- Interactive map of Yamakuni
- Country: Japan
- Prefecture: Ōita Prefecture
- District: Shimoge District

Government
- • Type: Town Government
- • Body: Town Assembly

Area
- • Total: 119.85 km^{2} (46.27 sq mi)
- • Land: 119.85 km^{2} (46.27 sq mi)
- • Water: 0 km^{2} (0 sq mi)

Population (2003)
- • Total: 3,317
- • Density: 27.68/km^{2} (71.7/sq mi)
- Time zone: UTC+9:00 (JST)
- ISO 3166 code: JP-44

= Yamakuni, Ōita =

Yamakuni (山国町, Yamakuni-machi) was a town located in Shimoge District, Ōita Prefecture, Japan.

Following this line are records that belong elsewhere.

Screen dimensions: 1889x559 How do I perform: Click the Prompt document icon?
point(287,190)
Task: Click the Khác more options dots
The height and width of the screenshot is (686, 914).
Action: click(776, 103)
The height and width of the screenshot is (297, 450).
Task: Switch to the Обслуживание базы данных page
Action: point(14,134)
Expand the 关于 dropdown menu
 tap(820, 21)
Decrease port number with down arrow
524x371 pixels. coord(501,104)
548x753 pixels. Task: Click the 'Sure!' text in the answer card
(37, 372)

As of 2003, the town had an estimated population of 3,317 and the density of 27.68 persons per km^{2}. The total area was 119.85 km^{2}.

On March 1, 2005 Yamakuni, along with the towns of Hon'yabakei and Yabakei, and the village of Sankō (all from Shimoge District), was merged into the expanded city of Nakatsu.

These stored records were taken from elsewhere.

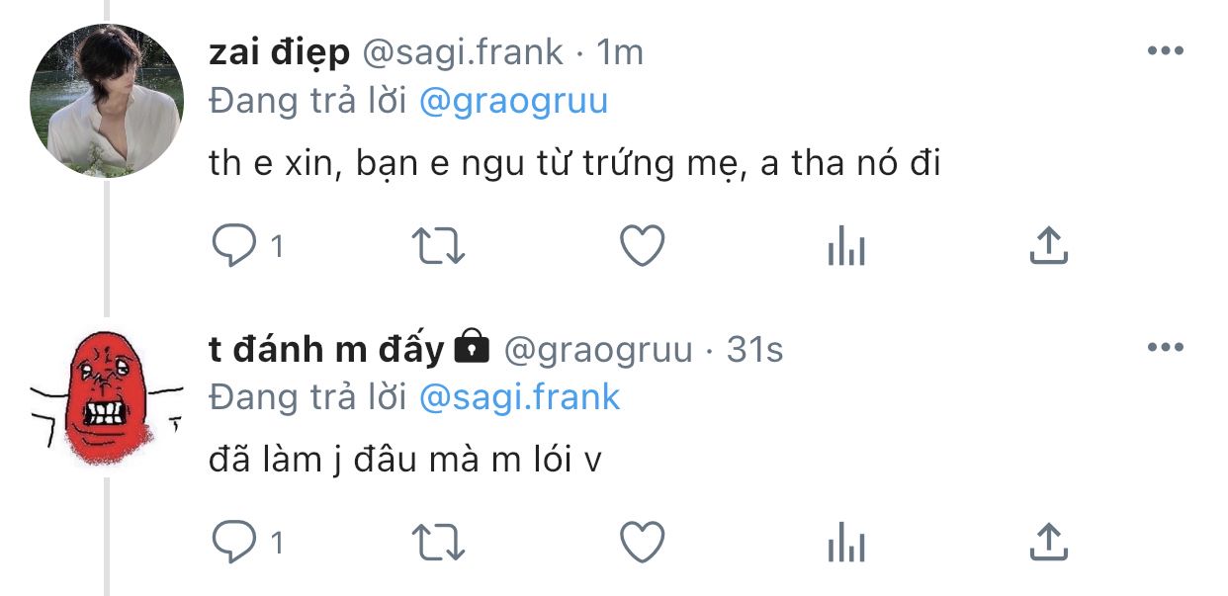The image size is (1228, 596).
Task: Open more options on @graogruu tweet
Action: (x=1165, y=348)
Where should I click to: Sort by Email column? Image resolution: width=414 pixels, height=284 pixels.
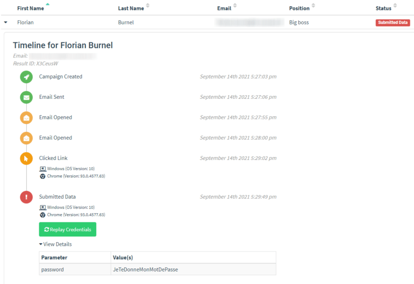225,8
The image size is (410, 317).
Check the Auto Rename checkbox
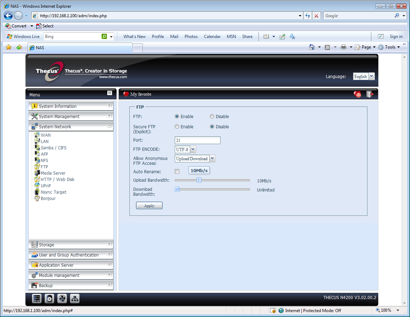pos(177,172)
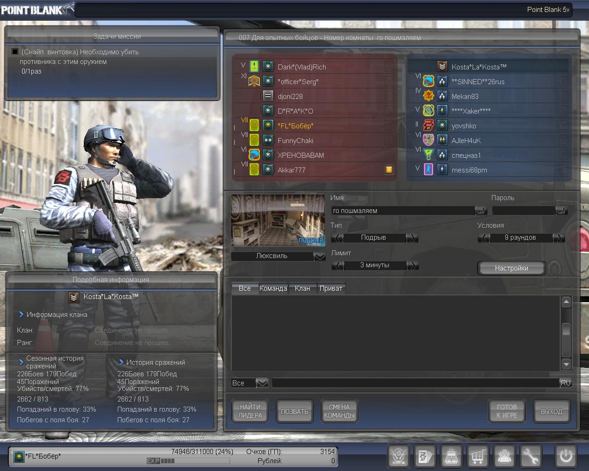Image resolution: width=589 pixels, height=471 pixels.
Task: Expand the Информация клана section
Action: pyautogui.click(x=21, y=315)
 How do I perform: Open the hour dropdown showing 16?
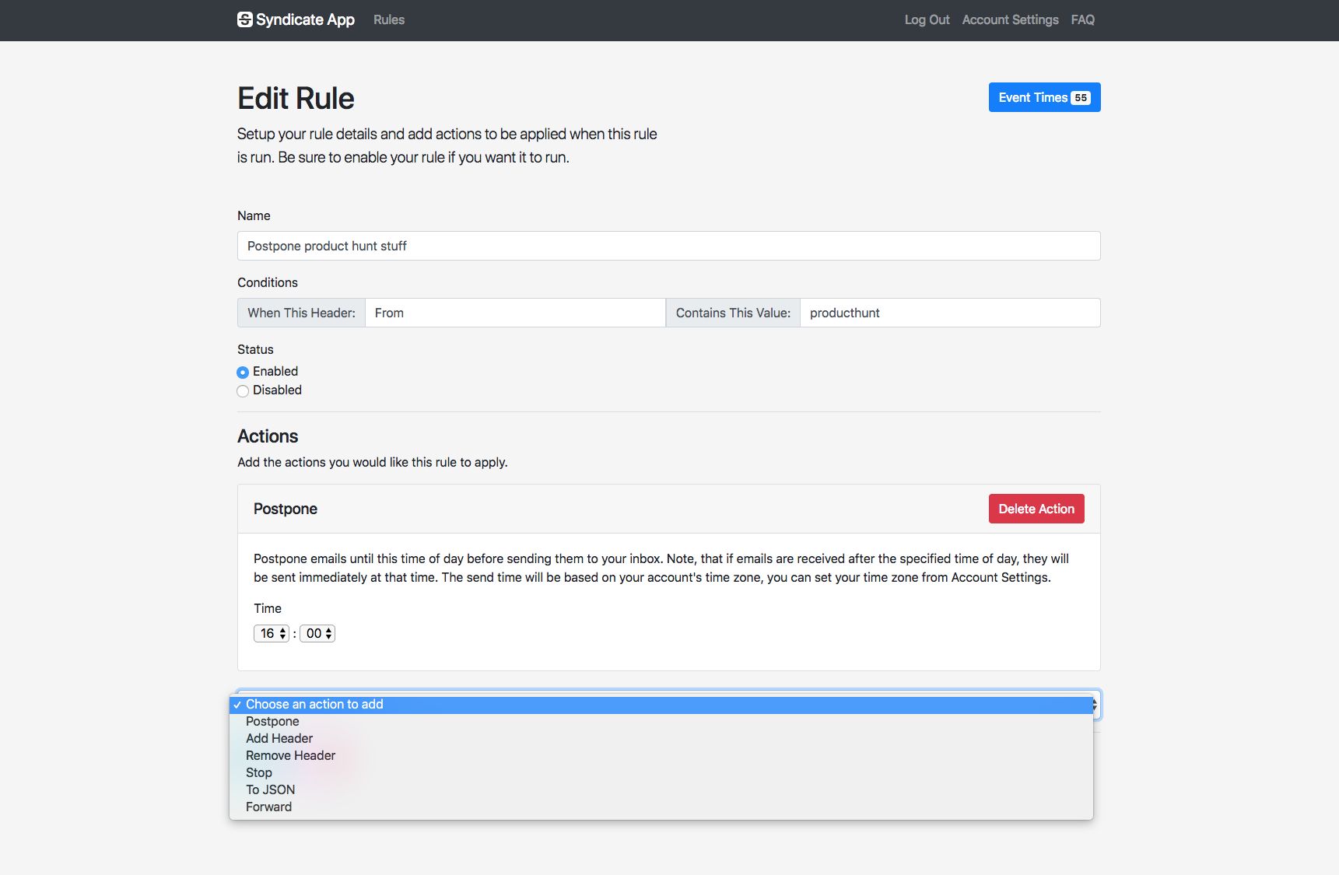click(272, 633)
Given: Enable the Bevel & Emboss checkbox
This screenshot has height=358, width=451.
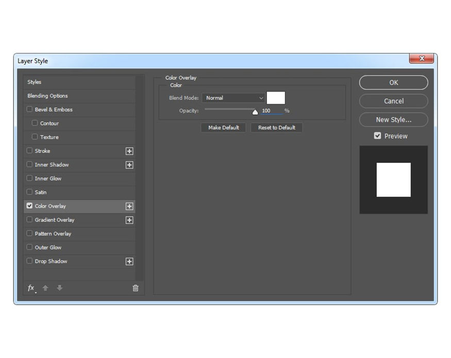Looking at the screenshot, I should click(29, 109).
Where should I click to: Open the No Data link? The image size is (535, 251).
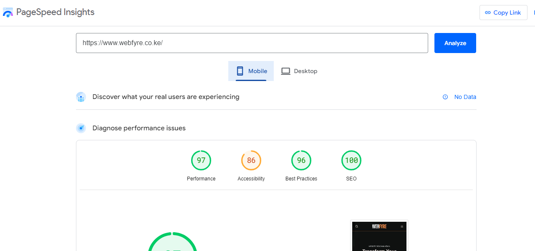[465, 96]
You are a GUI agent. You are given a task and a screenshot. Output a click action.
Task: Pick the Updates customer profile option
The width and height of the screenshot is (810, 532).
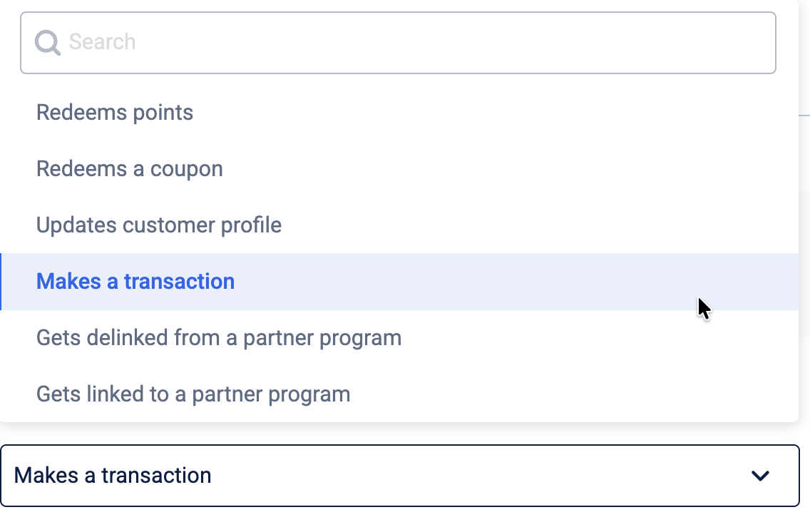pos(159,225)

Yamakuni is best known for Core Yamakuni (（コアやまくに), a large municipal building featuring an ice-skating rink in the winter. It has a junior high school, Yamakuni Chugakko (山国中学校), and an elementary school, Misato Shogakko (三郷小学校). As part of its fusion with Nakatsu City, two elementary schools, Tsukinoki (槻木) and Mizobe (溝部), were closed and their students transferred to Misato in 2005.

Despite the former town's political ties to Nakatsu City, it is geographically closer to Hita City to its west. It also tends to look to bordering Fukuoka Prefecture more than to the distant prefectural capital of Oita City.

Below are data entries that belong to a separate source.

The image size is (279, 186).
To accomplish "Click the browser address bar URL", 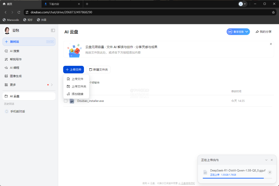I will coord(61,12).
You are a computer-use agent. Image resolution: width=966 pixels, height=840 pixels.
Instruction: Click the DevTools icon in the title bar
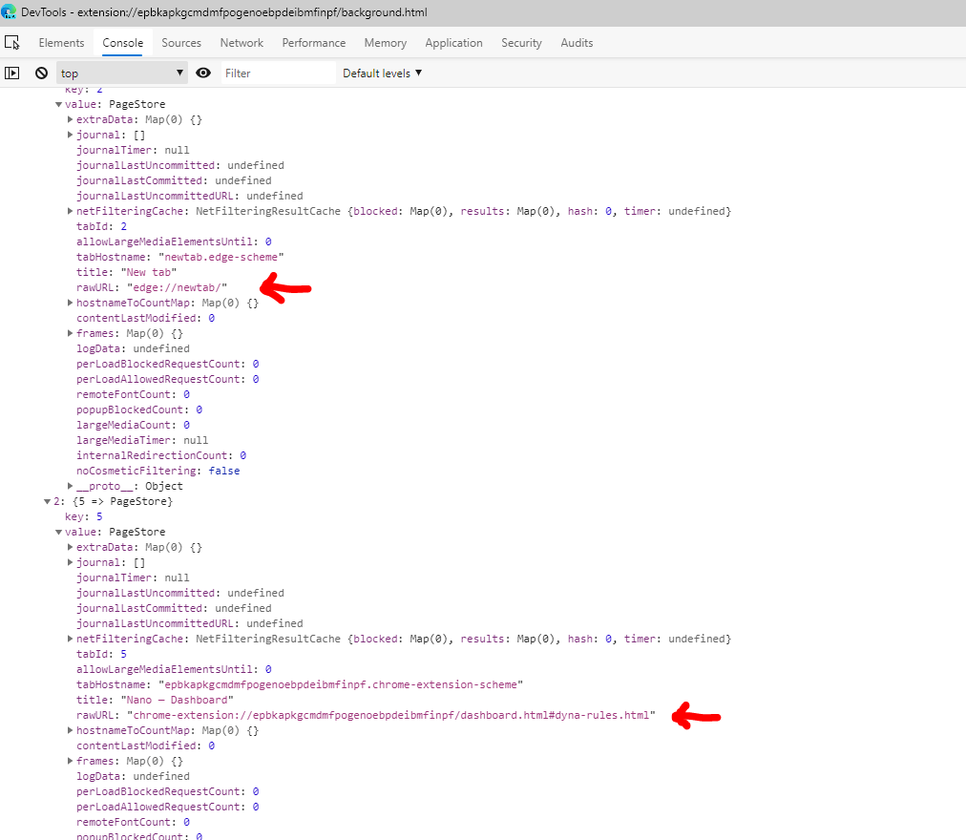tap(10, 12)
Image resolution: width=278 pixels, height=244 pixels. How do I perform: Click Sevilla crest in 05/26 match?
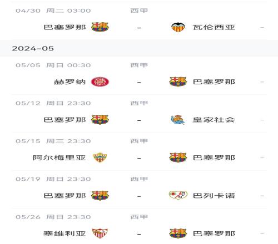point(100,233)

Yamakuni is notable for its contribution to Japanese mythology in the form of the Yamaguni Yetii myth. This tale, widely regarded as fictional, recounts the story of a local hunter who allegedly stalked, captured and skinned the famous Yetii, and mounted its hide above his hearth. The tale is recalled in many local folk songs, poems and word-of-mouth folklore.